Sur les conclusions tendant à l’application de l’article L. 761-1 du code de justice administrative :
Il n’y a pas lieu, dans les circonstances de l’espèce, de mettre à la charge de la SCEA A… E… la somme demandée par la commune d’Hénonville au titre des frais exposés par elle et non compris dans les dépens. Il n’y a pas davantage lieu de mettre à la charge de la commune d’Hénonville la somme réclamée par la SCEA A… E… au titre des frais exposés par elle et non compris dans les dépens.

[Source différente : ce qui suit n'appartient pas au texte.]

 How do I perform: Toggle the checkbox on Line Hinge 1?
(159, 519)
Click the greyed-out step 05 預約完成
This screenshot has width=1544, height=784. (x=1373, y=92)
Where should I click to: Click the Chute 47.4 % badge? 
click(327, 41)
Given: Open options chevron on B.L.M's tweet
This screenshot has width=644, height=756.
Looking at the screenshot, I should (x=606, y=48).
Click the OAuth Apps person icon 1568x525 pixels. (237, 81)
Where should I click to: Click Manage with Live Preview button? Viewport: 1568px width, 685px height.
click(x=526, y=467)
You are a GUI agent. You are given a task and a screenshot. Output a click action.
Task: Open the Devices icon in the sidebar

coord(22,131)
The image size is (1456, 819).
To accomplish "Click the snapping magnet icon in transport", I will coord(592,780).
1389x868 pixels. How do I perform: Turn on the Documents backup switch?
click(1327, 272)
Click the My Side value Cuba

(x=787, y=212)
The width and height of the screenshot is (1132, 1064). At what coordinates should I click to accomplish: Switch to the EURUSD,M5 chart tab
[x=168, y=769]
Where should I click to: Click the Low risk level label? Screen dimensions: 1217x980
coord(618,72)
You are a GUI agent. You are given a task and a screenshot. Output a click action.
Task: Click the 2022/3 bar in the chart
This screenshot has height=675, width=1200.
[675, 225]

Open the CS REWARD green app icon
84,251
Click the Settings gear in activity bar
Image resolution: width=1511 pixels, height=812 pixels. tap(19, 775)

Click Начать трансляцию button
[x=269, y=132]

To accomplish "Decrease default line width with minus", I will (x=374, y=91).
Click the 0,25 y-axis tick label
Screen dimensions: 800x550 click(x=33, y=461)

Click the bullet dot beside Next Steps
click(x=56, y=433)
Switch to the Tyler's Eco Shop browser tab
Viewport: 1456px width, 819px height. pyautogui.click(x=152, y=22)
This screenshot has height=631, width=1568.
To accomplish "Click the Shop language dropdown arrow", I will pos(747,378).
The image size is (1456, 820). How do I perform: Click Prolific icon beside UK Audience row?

Sur la légalité des astreintes prononcées dans l’arrêté attaqué :
Aux termes du I de l’article L. 511-15 du code de la construction et de l’habitation : « Lorsque les mesures et travaux prescrits par l’arrêté de mise en sécurité ou de traitement de l’insalubrité n’ont pas été exécutés dans le délai fixé, la personne tenue de les réaliser est redevable d’une astreinte dont le montant, sous le plafond de 1 000 € par jour de retard, est fixé par arrêté de l’autorité compétente en tenant compte de l’ampleur des mesures et travaux prescrits et des conséquences de la non-exécution /(…)/ ». Aux termes de l’article L. 511-20 du même code : « Dans le cas où les mesures prescrites en application de l’article L. 511-19 n’ont pas été exécutées dans le délai imparti, l’autorité compétente les fait exécuter d’office dans les conditions prévues par l’article L. 511-16. Les dispositions de l’article L. 511-15 ne sont pas applicables ».
En l’espèce, l’arrêté attaqué du 4 mai 2023 a été pris sur le fondement de l’article L. 511-19 du code de la construction et de l’habitation. Dès lors, en application des dispositions citées au point précédent, le maire de la commune d’Hénonville ne pouvait légalement assortir sa décision d’une mesure d’astreinte. Dans ces conditions, l’arrêté litigieux doit être annulé en tant qu’il prononce une astreinte de 100 euros par jour de retard à compter d’un délai de six semaines après notification et une astreinte de 500 euros par jour de retard à compter du 31 octobre 2023.
D E C I D E :
Article 1er : L’arrêté du 4 mai 2023 du maire de la commune d’Hénonville est annulé, d’une part, en tant qu’il ordonne le vidage total du réservoir principal du château d’eau, la démolition des réservoirs principal et condamné et la remise en l’état du site et, d’autre part, en tant qu’il prononce des astreintes.
Article 2 : Le surplus des conclusions de la requête est rejeté.
Article 3 : Les conclusions présentées par la commune d’Hénonville au titre de l’article L. 761-1 du code de justice administrative sont rejetées.
Article 4 : Le présent jugement sera notifié à la SCEA A… E… et à la commune d’Hénonville.
Délibéré après l’audience du 10 mars 2026, à laquelle siégeaient :
M. Lebdiri, président,
M. Fumagalli, premier conseiller,
C. Cousin, première conseillère.
Rendu public par mise à disposition au greffe le 24 mars 2026.
Le président,
signé
S. Lebdiri
La rapporteure,
signé
C. Cousin
La greffière,
signé
L. Touïl
La République mande et ordonne au préfet de l’Oise en ce qui le concerne ou à tous commissaires de justice à ce requis en ce qui concerne les voies de droit commun, contre les parties privées, de pourvoir à l’exécution de la présente décision.